TRECHO SELECIONADO:
────────────────────────────────────────

No nível nacional, a direção de uma das maiores redações da Romênia foi despedida, supostamente sob pressão da indústria de apostas. E alguns jornalistas romenos, como Emilia Șercan, são ativamente assediados por terem investigado políticos do alto escalão.

Quais são suas formas de engajar os leitores? Quais matérias mais recentes que realmente causaram um impacto nos leitores ou até mudaram alguma política pública?

A newsletter em si é um canal orgânico que gera confiança e constrói uma comunidade, semana após semana. Também estamos no Facebook e no Instagram, mas usamos as redes na maior parte do tempo como topo do funil de marketing para chegar aos moradores, convidando-os a assinarem e continuarem a conversa na nossa própria plataforma. 

Essas são algumas matérias das quais tenho mais orgulho de ter publicado:

O que você aprendeu sobre ser um empreendedor, sobre a vida de alguém que tentou lançar algo do zero?

Eu passei a maior parte da minha carreira esperando por uma permissão. Sou um pouco introvertido que evita os holofotes e, três anos atrás, no início de 2021, mantinha um perfil discreto pouco usual para um jornalista. Eu estava me mantendo afastado das redes sociais e não tinha uma presença na minha comunidade local.

A perspectiva de perder o meu emprego quando tentava começar uma família me tirou da zona de conforto. [Ele e sua esposa tiveram um bebê há poucos meses] 

Sem filosofar demais, eu recentemente descobri um psicanalista junguiano e autor chamado James Hollis.

────────────────────────────────────────

MATERIAL FORNECIDO:

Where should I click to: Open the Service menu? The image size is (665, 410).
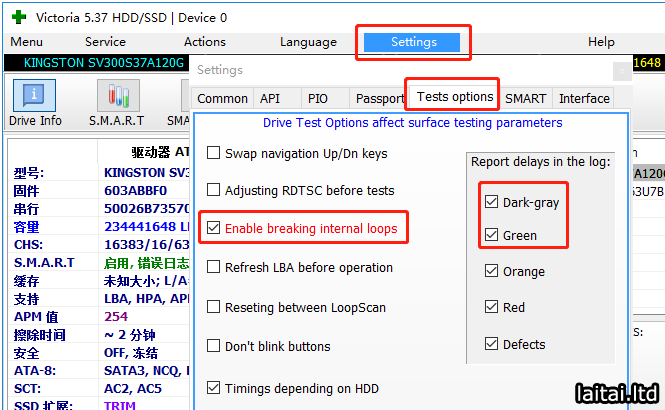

────────────────────────────────────────

TAREFA 1: Liste os canais de contato com os leitores que o trecho da entrevista cita pelo nome.
TAREFA 2: Devolva, sem nenhuma mudança, a parte do trecho da entrevista que vai de "A newsletter em" até "minha comunidade local.".
As linhas não são necessárias.

RESULTADO FINAL 1: A newsletter, o Facebook e o Instagram.

RESULTADO FINAL 2:
A newsletter em si é um canal orgânico que gera confiança e constrói uma comunidade, semana após semana. Também estamos no Facebook e no Instagram, mas usamos as redes na maior parte do tempo como topo do funil de marketing para chegar aos moradores, convidando-os a assinarem e continuarem a conversa na nossa própria plataforma. 

Essas são algumas matérias das quais tenho mais orgulho de ter publicado:

O que você aprendeu sobre ser um empreendedor, sobre a vida de alguém que tentou lançar algo do zero?

Eu passei a maior parte da minha carreira esperando por uma permissão. Sou um pouco introvertido que evita os holofotes e, três anos atrás, no início de 2021, mantinha um perfil discreto pouco usual para um jornalista. Eu estava me mantendo afastado das redes sociais e não tinha uma presença na minha comunidade local.